Job
Count the lines in the records below that contain the string "Task", matching case exactly. Give only the number.

■ ■ ■ ■ ■

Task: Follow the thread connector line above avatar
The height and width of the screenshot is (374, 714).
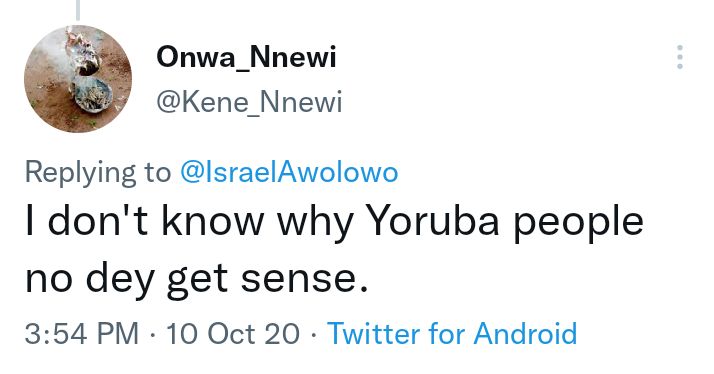Action: (x=78, y=10)
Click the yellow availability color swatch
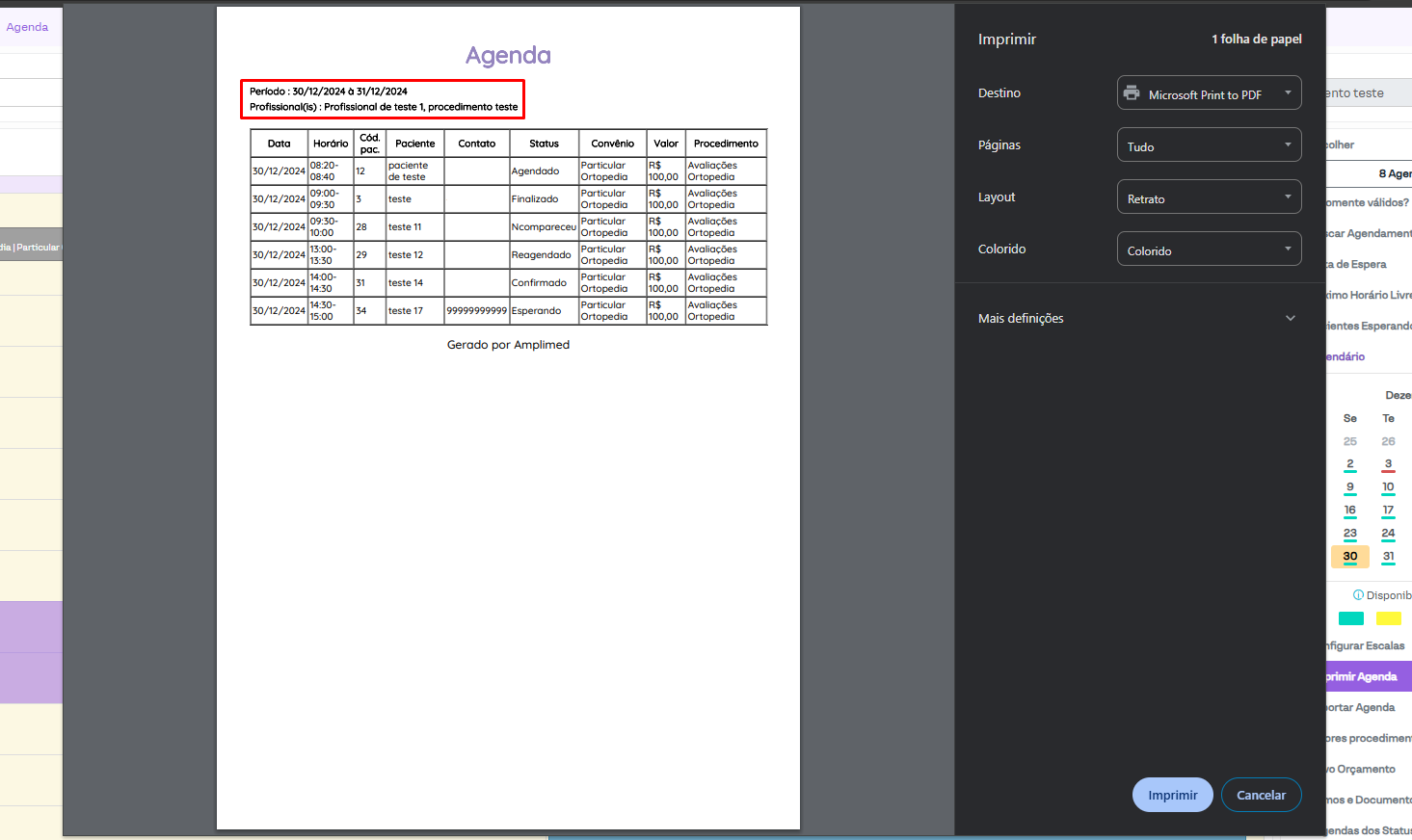This screenshot has height=840, width=1412. coord(1388,618)
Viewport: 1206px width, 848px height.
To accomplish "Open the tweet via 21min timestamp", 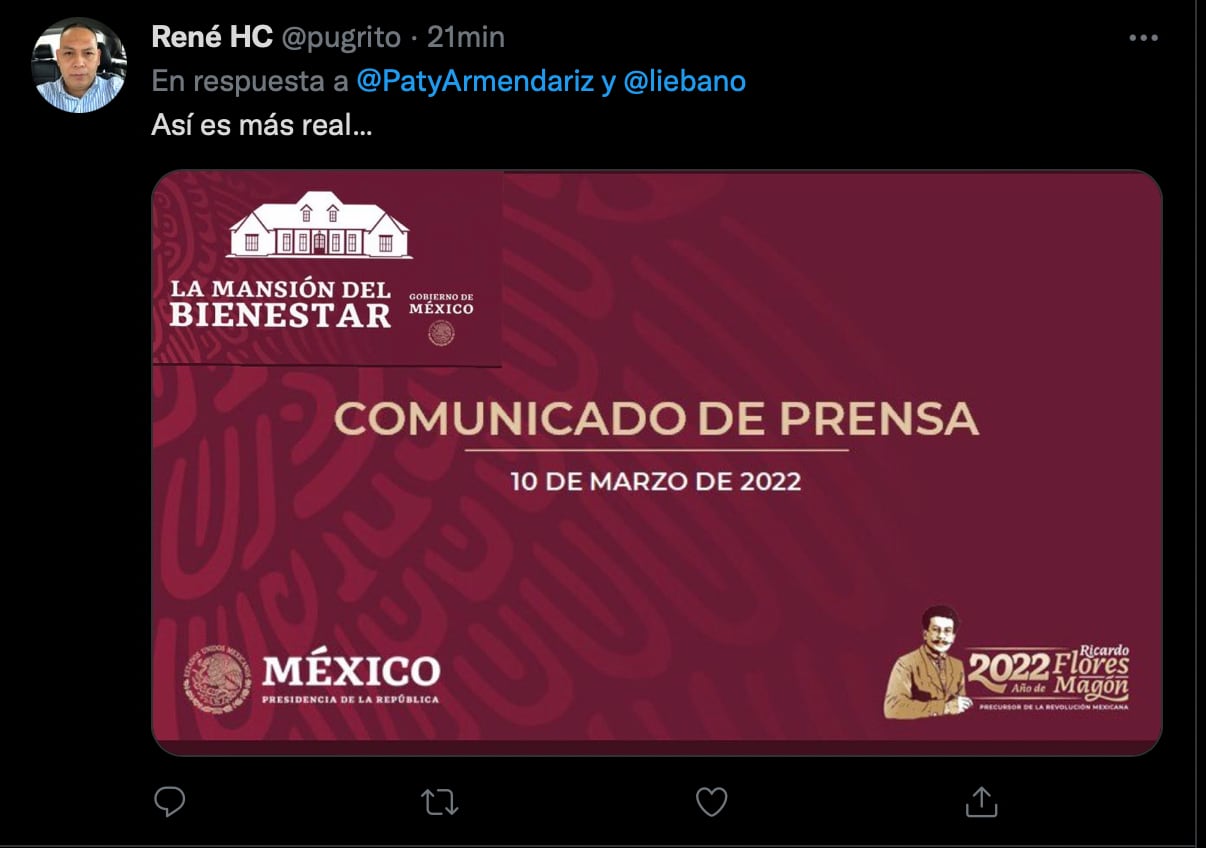I will (466, 38).
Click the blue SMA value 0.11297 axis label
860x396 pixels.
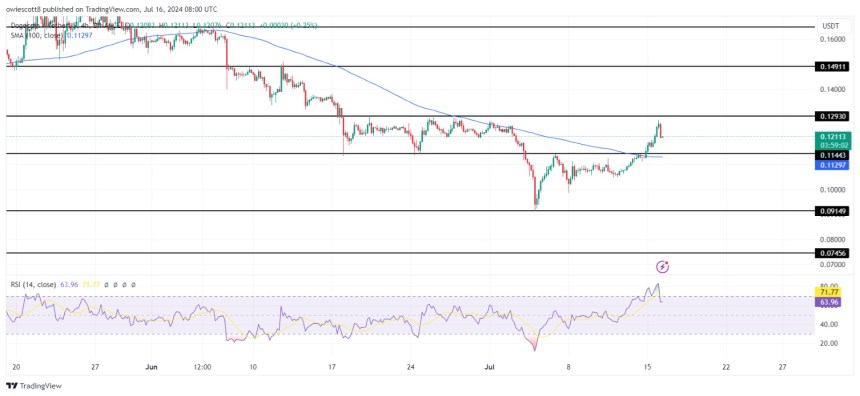[x=834, y=165]
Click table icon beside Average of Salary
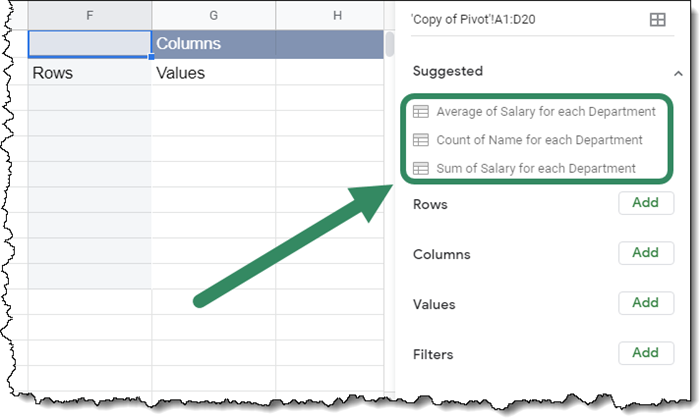 tap(421, 112)
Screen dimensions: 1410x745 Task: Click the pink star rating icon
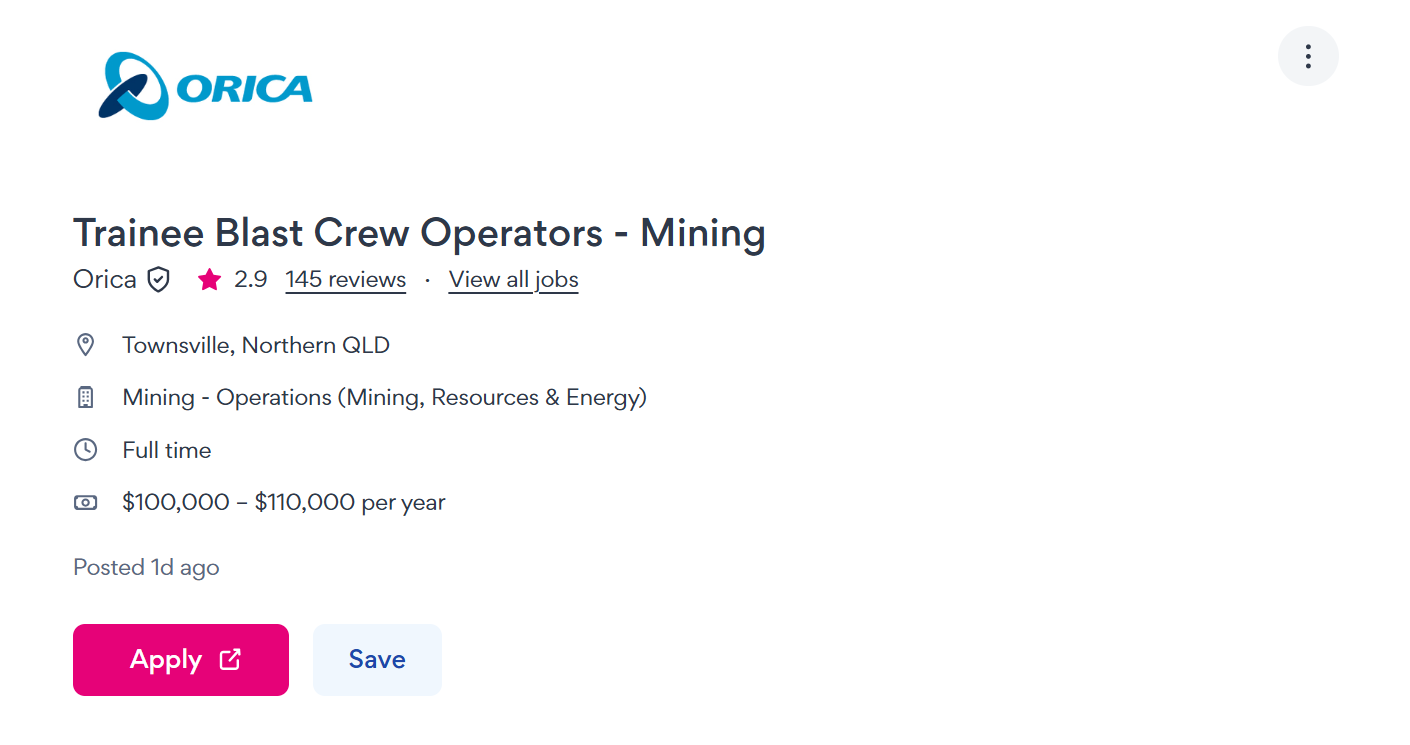pyautogui.click(x=209, y=280)
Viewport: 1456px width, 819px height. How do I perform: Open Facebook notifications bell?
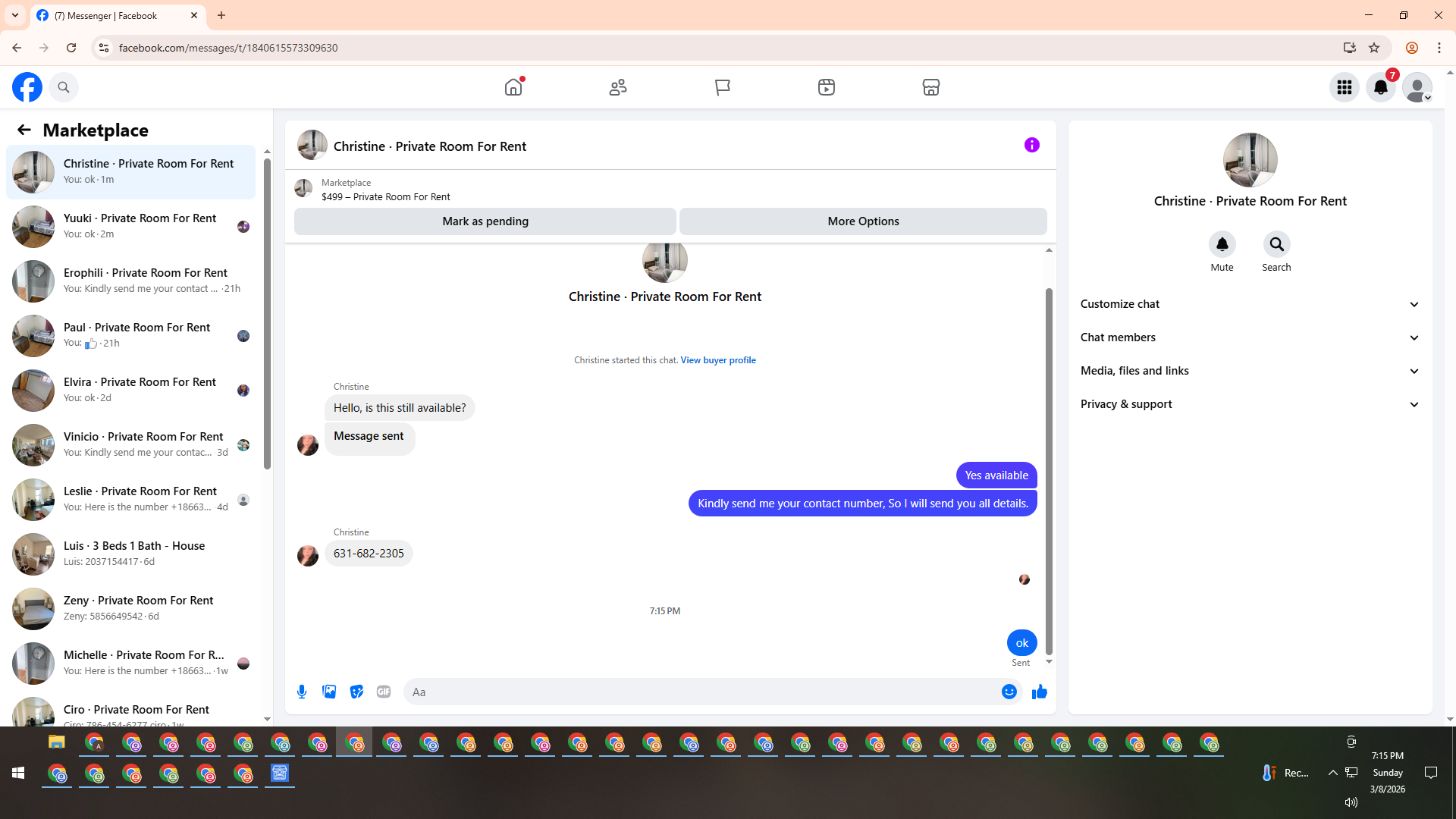[x=1381, y=87]
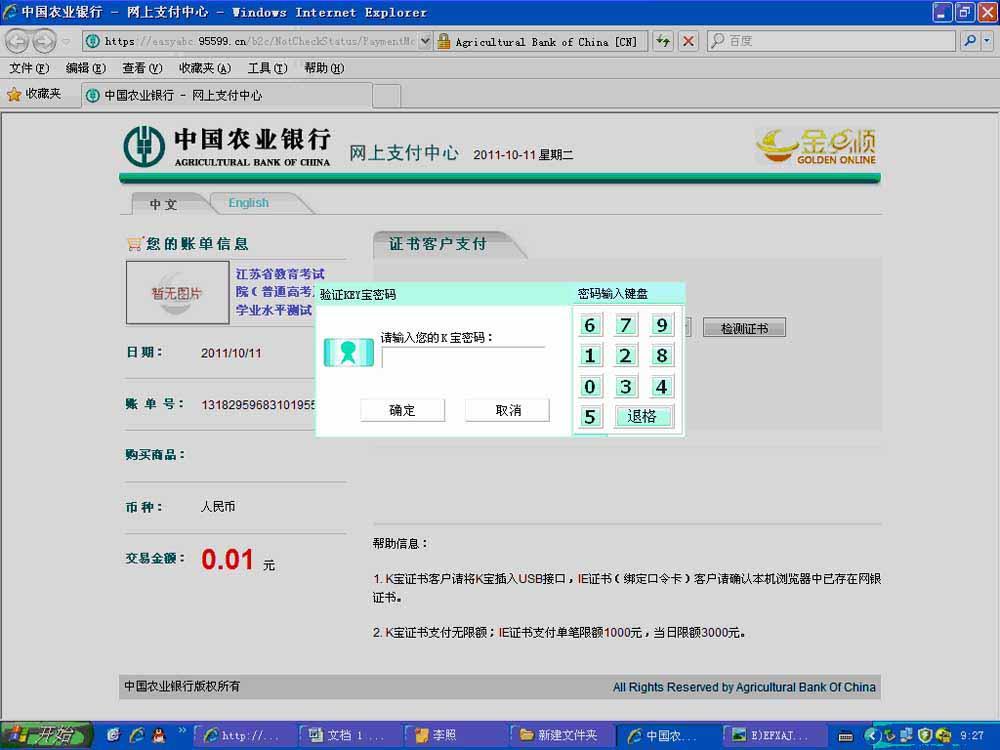Switch to the English language tab

[248, 203]
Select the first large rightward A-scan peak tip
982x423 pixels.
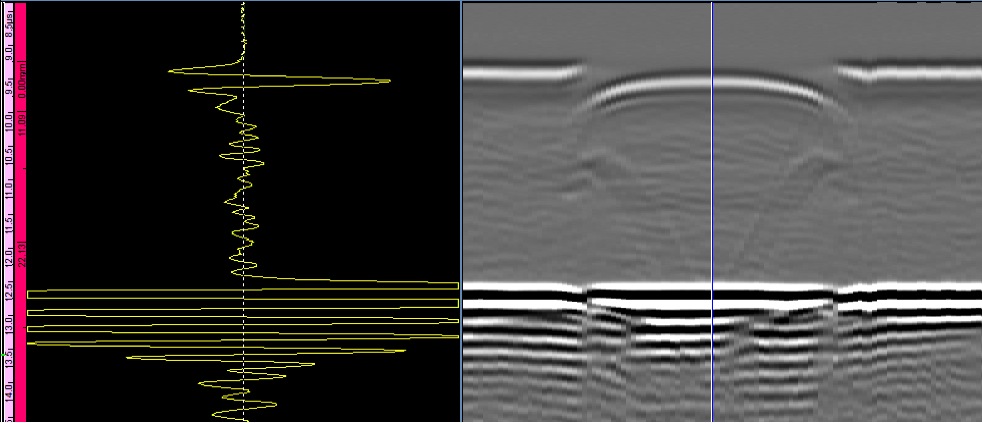click(x=389, y=81)
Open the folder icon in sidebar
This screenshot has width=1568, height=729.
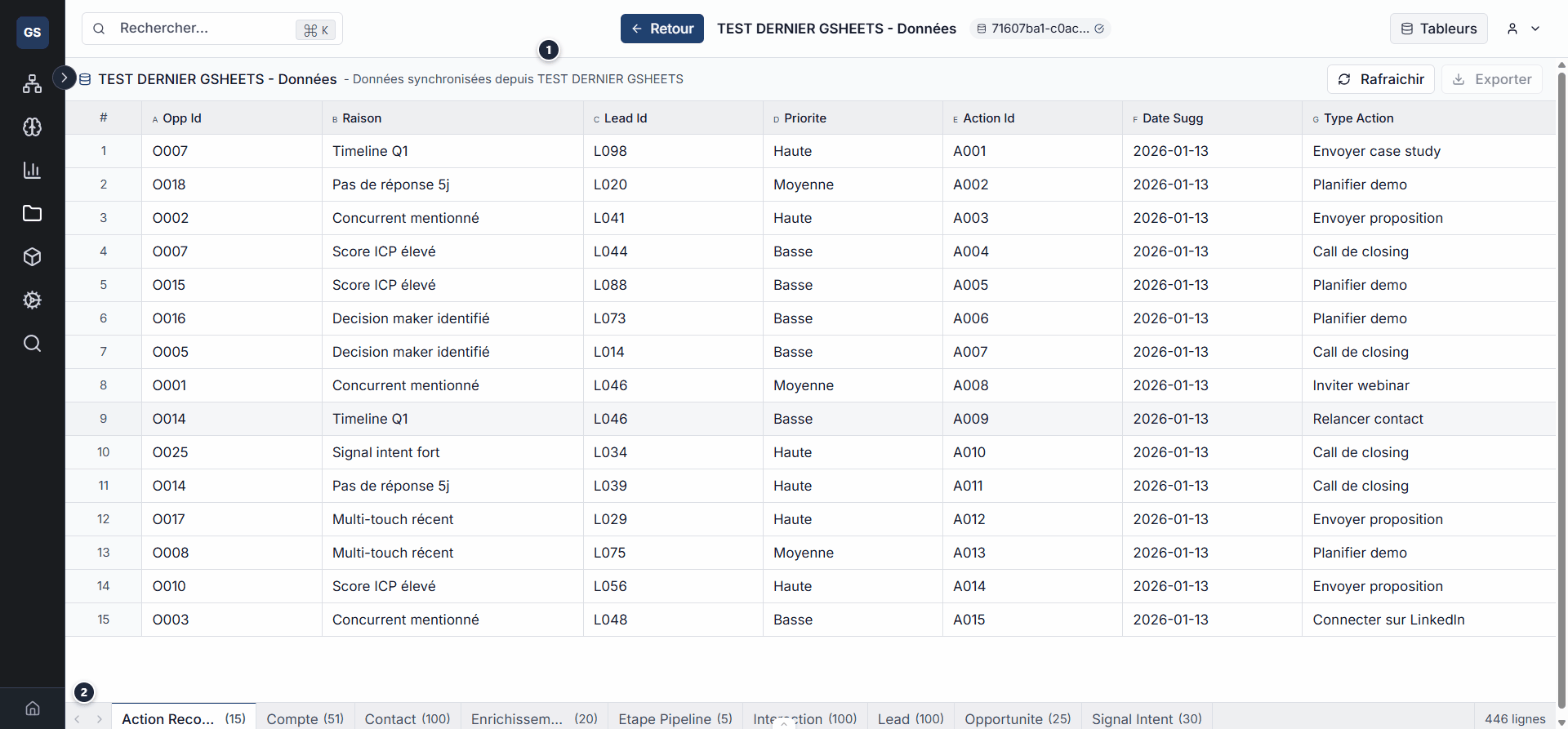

■ ■ ■ ■ ■

Correct result
2